Internet of things security is uniquely challenging because it’s “three dimensional," says OTA Executive Director and President Craig Spiezle.
One hundred percent of internet of things security failures reported between November 2015 and July 2016 could have been easily avoided had manufacturers and developers taken a more serious approach to security and privacy, according to new research.
That number comes from Online Trust Alliance, a nonprofit that works with companies and policymakers to enhance privacy and security on the internet.
“I wasn’t surprised, but somewhat disappointed that so many of the basics continue to be overlooked,” OTA Executive Director and President Craig Spiezle said in an interview.
» Get the best federal technology news and ideas delivered right to your inbox. Sign up here.
He and his team found that every single security failure could have been identified and addressed before products reached the market if companies had followed the 31 principles and practices outlined in OTA’s "IoT Trust Framework."
That might seem like a lot, but many are basic best practices, such as verifying that patches, firmware and software revisions come from trusted sources—something Nest failed to do that led to malfunctioning thermostats in January 2016—or disabling user accounts after a certain number of invalid login attempts to prevent brute force or other login attacks.
According to a March 2016 issue brief from the Atlantic Council's Scowcroft Center on International Security, consumers’ security concerns are the biggest barrier to IoT adoption. And it's no wonder: In its 2014 IoT study, HP found "an alarmingly high number of vulnerabilities per device."

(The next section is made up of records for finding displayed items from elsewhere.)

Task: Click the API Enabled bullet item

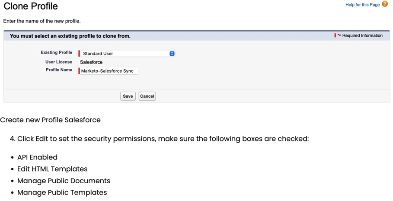Action: click(37, 157)
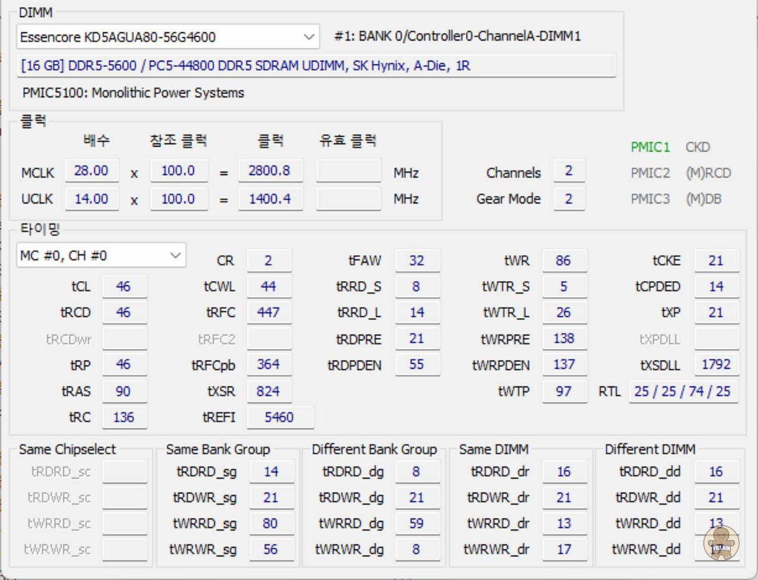Click the PMIC2 label

650,173
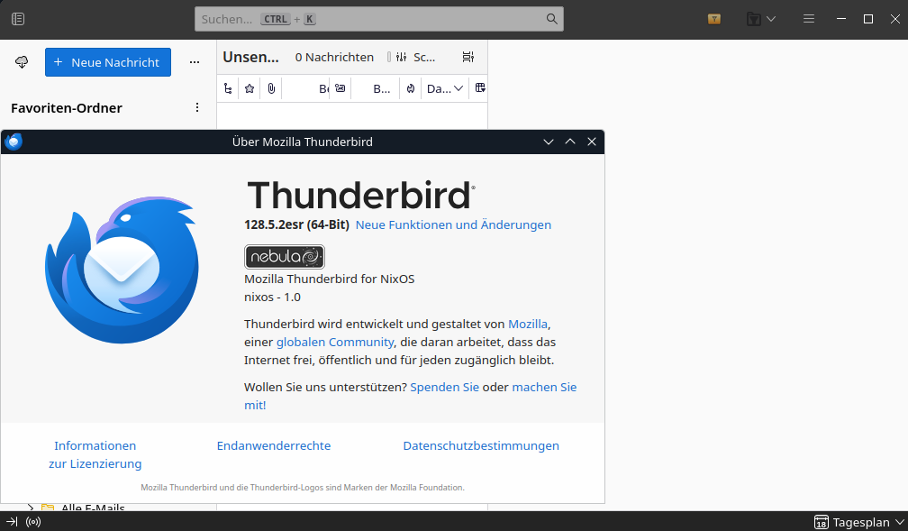Open the quick filter sliders icon

tap(400, 57)
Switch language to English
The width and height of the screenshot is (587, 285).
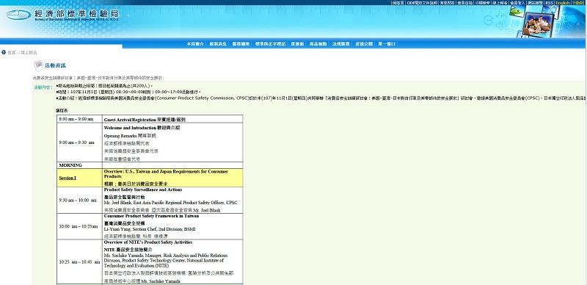563,3
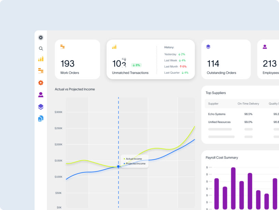Image resolution: width=279 pixels, height=210 pixels.
Task: Select the Unified Resources supplier row
Action: 219,122
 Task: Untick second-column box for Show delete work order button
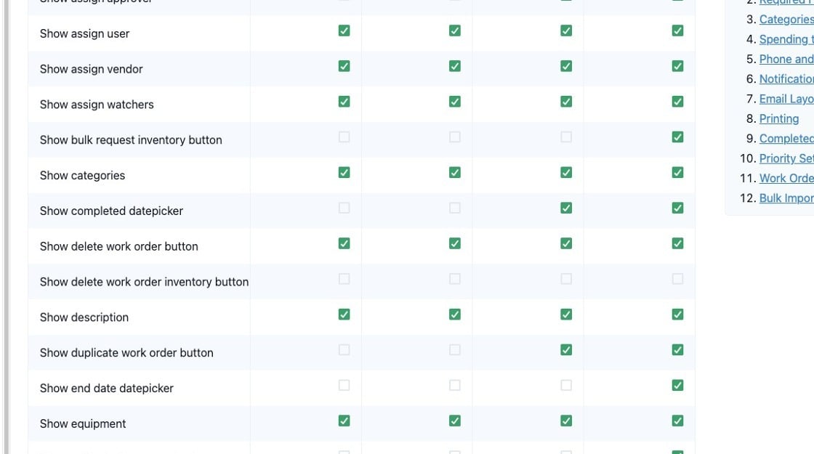(x=455, y=243)
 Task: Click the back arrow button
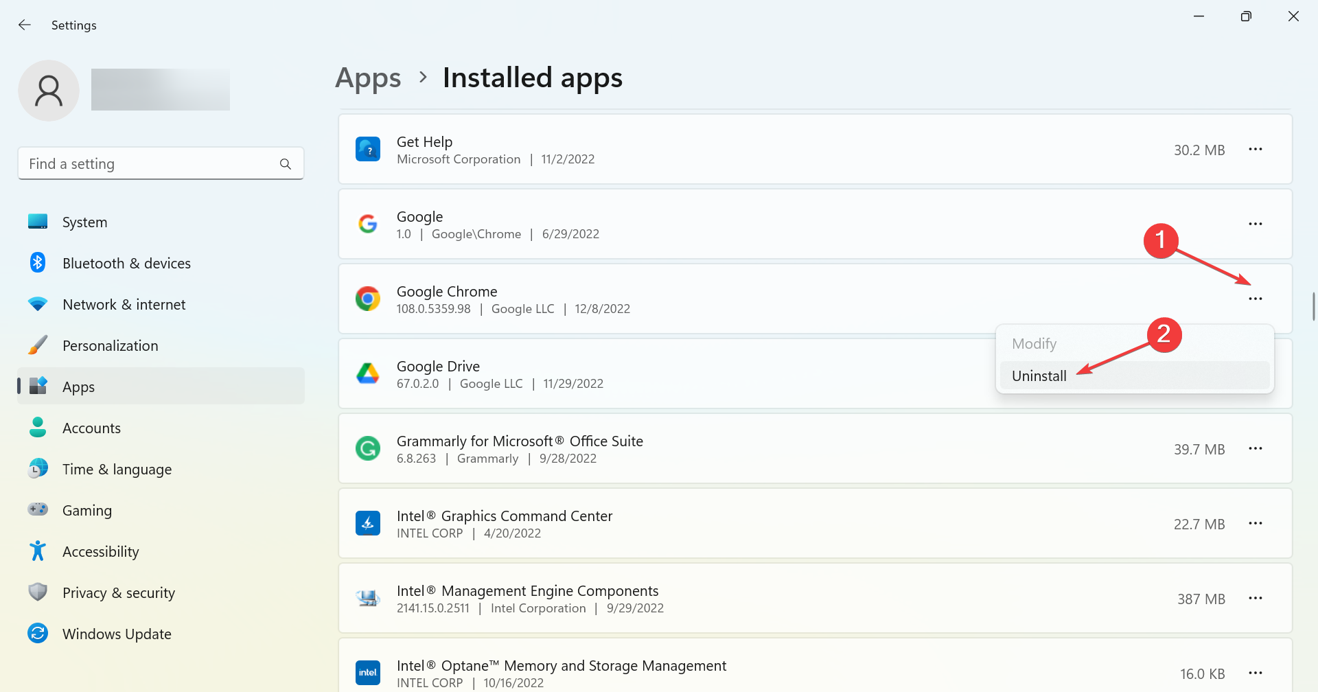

In January 2015, the Federal Trade Commission included this note in its staff report on privacy and security in the IoT; yet, the vulnerabilities and privacy issues OTA assessed were all found more than six months after the release of that report.
Spiezle says IoT security is uniquely challenging because it’s “three dimensional.” There’s the security of the physical device, the mobile app, and the back-end service—and then there’s the data flow between the three points.
“Even though the security fundamentals are simple, the complexity magnifies the difficulty of managing [a product’s] security,” he said.
The implications, however, are far-reaching.
“Security starts from product development through launch and beyond," Spiezle said. “If businesses do not make a systemic change, we risk seeing the weaponization of these devices and [further] erosion of consumer confidence impacting the IoT industry on a whole due to their security and privacy shortcomings.”